:: DIRECTION ::
Rewrite the entries below as a JSON list of strings, with one string for each line in order. Leave out blank lines.

## Begin

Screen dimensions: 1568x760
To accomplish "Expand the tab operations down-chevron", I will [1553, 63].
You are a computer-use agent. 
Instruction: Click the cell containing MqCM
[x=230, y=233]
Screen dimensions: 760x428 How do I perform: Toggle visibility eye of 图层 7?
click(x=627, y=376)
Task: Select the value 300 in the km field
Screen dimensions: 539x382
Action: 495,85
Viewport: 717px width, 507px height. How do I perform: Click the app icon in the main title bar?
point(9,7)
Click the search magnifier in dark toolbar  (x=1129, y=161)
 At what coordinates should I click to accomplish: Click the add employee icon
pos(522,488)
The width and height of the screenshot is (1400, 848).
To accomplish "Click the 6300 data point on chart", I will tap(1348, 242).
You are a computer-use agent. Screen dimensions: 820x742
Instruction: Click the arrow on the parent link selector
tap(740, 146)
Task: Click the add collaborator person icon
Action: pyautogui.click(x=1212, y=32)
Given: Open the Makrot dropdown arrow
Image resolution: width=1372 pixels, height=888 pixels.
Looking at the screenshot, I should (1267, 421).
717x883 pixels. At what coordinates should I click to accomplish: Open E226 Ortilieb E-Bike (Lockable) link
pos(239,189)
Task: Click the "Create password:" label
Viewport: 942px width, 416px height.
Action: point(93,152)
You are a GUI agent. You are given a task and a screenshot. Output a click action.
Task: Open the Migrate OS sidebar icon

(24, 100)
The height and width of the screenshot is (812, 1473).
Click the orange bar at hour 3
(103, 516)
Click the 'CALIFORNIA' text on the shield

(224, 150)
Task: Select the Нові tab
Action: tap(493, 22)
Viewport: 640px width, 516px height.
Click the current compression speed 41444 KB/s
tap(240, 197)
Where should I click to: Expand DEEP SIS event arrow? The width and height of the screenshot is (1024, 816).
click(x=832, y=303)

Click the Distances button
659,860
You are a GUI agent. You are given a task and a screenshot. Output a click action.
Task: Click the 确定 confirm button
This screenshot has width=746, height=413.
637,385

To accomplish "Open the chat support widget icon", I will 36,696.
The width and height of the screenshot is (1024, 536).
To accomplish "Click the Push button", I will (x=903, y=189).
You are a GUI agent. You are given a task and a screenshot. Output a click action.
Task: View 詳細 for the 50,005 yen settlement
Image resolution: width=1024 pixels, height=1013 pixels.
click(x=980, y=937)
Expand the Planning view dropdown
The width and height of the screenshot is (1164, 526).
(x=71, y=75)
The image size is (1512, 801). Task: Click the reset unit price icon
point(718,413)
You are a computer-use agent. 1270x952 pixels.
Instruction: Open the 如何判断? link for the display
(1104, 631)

## End

:: COMPLETE ANSWER ::
[
  "Screen dimensions: 1568x760",
  "To accomplish \"Expand the tab operations down-chevron\", I will [1553, 63].",
  "You are a computer-use agent. ",
  "Instruction: Click the cell containing MqCM",
  "[x=230, y=233]",
  "Screen dimensions: 760x428 How do I perform: Toggle visibility eye of 图层 7?",
  "click(x=627, y=376)",
  "Task: Select the value 300 in the km field",
  "Screen dimensions: 539x382",
  "Action: 495,85",
  "Viewport: 717px width, 507px height. How do I perform: Click the app icon in the main title bar?",
  "point(9,7)",
  "Click the search magnifier in dark toolbar  (x=1129, y=161)",
  " At what coordinates should I click to accomplish: Click the add employee icon",
  "pos(522,488)",
  "The width and height of the screenshot is (1400, 848).",
  "To accomplish \"Click the 6300 data point on chart\", I will tap(1348, 242).",
  "You are a computer-use agent. Screen dimensions: 820x742",
  "Instruction: Click the arrow on the parent link selector",
  "tap(740, 146)",
  "Task: Click the add collaborator person icon",
  "Action: pyautogui.click(x=1212, y=32)",
  "Given: Open the Makrot dropdown arrow",
  "Image resolution: width=1372 pixels, height=888 pixels.",
  "Looking at the screenshot, I should (1267, 421).",
  "717x883 pixels. At what coordinates should I click to accomplish: Open E226 Ortilieb E-Bike (Lockable) link",
  "pos(239,189)",
  "Task: Click the \"Create password:\" label",
  "Viewport: 942px width, 416px height.",
  "Action: point(93,152)",
  "You are a GUI agent. You are given a task and a screenshot. Output a click action.",
  "Task: Open the Migrate OS sidebar icon",
  "(24, 100)",
  "The height and width of the screenshot is (812, 1473).",
  "Click the orange bar at hour 3",
  "(103, 516)",
  "Click the 'CALIFORNIA' text on the shield",
  "(224, 150)",
  "Task: Select the Нові tab",
  "Action: tap(493, 22)",
  "Viewport: 640px width, 516px height.",
  "Click the current compression speed 41444 KB/s",
  "tap(240, 197)",
  "Where should I click to: Expand DEEP SIS event arrow? The width and height of the screenshot is (1024, 816).",
  "click(x=832, y=303)",
  "Click the Distances button",
  "659,860",
  "You are a GUI agent. You are given a task and a screenshot. Output a click action.",
  "Task: Click the 确定 confirm button",
  "This screenshot has width=746, height=413.",
  "637,385",
  "To accomplish \"Open the chat support widget icon\", I will 36,696.",
  "The width and height of the screenshot is (1024, 536).",
  "To accomplish \"Click the Push button\", I will (x=903, y=189).",
  "You are a GUI agent. You are given a task and a screenshot. Output a click action.",
  "Task: View 詳細 for the 50,005 yen settlement",
  "Image resolution: width=1024 pixels, height=1013 pixels.",
  "click(x=980, y=937)",
  "Expand the Planning view dropdown",
  "The width and height of the screenshot is (1164, 526).",
  "(x=71, y=75)",
  "The image size is (1512, 801). Task: Click the reset unit price icon",
  "point(718,413)",
  "You are a computer-use agent. 1270x952 pixels.",
  "Instruction: Open the 如何判断? link for the display",
  "(1104, 631)"
]